In short, I am thinking about stopping blogging. And genuinely, this is not a plea for reassurance. It is just - well, where else am I going to express this view? I won't go into all my reasons just now. Instead, I have some questions re blogging that I'd like to put to anyone visiting by way of (in true blogger fashion!) a poll. The first one is up now and I'll leave it up till this time Wednesday. I'd appreciate it if you voted - and feel free to expand on your thoughts in the comments.

Monday, November 9, 2009

Reader creativity and the spaces between moments


I have this double CD of Glenn Gould playing Bach's Goldberg Variations. The first CD was recorded in 1955 when his career had just started, the second in 1981 a year or two before he died. It's amazing how very different they are. The 1955 version is all quickfire brilliance, brimming with confidence and bright technique. The 1981 version is quieter, more reflective. More melancholy. More beautiful.
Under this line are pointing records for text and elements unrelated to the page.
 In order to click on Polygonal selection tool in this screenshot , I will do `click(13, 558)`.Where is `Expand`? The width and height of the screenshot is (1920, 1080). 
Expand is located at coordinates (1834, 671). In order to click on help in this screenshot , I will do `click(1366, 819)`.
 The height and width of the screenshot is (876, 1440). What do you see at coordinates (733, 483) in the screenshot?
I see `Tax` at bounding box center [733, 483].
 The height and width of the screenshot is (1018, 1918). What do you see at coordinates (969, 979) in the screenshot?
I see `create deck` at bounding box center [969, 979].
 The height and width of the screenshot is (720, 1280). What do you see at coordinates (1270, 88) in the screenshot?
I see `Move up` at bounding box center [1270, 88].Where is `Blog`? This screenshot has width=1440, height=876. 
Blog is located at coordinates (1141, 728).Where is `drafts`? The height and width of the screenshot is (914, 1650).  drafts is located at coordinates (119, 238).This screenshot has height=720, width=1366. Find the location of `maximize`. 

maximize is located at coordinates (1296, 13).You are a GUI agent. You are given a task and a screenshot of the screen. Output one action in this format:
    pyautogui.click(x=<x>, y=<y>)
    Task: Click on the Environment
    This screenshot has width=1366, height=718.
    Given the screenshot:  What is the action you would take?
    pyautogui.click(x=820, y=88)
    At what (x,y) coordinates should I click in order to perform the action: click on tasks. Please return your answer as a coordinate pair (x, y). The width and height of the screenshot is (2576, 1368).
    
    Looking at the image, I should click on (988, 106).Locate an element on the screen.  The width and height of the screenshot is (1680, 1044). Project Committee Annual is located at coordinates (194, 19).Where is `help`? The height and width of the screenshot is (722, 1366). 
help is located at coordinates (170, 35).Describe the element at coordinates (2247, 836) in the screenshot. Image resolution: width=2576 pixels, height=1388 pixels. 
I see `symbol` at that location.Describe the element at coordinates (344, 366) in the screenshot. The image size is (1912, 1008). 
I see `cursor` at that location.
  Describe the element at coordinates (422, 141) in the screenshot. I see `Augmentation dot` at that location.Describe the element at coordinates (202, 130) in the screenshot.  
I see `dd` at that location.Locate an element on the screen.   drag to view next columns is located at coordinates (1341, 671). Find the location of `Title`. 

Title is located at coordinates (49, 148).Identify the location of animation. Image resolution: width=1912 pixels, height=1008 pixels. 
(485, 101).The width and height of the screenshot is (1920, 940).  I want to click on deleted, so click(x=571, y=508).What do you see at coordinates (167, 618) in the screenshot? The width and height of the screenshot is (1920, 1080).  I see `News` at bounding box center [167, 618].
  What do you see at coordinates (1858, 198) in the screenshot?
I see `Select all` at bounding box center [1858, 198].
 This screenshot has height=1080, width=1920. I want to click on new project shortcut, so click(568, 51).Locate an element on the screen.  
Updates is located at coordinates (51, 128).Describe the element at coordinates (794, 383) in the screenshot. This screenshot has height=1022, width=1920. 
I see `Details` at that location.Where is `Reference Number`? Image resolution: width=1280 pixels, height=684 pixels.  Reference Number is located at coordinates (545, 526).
One of the things that is interesting is the time difference. Take the first movement, the Aria. The first version lasts for 1 min 51 seconds and the second version at 3 mins 4 secs. I've posted a video giving both versions below at the end of this post and there's an interesting discussion between Gould and Tim Page after the music. Gould is critical of that earlier version - he says when he listened to it again he recognised the 'fingerprints' - the mechanical aspects of playing the piano - but he couldn't recognise the spirit of the person who made the earlier recording.

What's fascinating to me is that arguably the most beautiful parts of that 1981 recording happen in the tiny, almost imperceptible silences between the notes. In between the very deliberate notes, are very deliberate silences. And it makes you 'hear' the silence; it makes you realise that things happen in silences, however brief they may be. The silences draw attention to the notes that follow. They inform the notes. In short, they are part of the music.

A similar thing happens with comic books. I don't know much about them, but my brother is into them in a big way. Here is a snippet of Understanding Comics by Scott McCloud, which I bought him for Christmas one year and keep meaning to borrow back:


Don't you just LOVE that explanation? And the intoxicating idea that in that 3 or 4 millimetres of white space, your brain is filling in story, is creating as you read?

A book is not a piece of music or a series of drawings, but it has its silence, its gutter. It has those spaces between moments that are not really empty or silent at all but the place where the reader's brain engineers whatever it is that is not said.

I blogged recently about the reader-writer transaction and quoted Margaret Atwood: the act of reading is just as singular - always - as the act of writing. And I think this is why. Because the reader is engaged - in a small way - in a creative act, negotiating the silence and gutters between the moments reported by the author.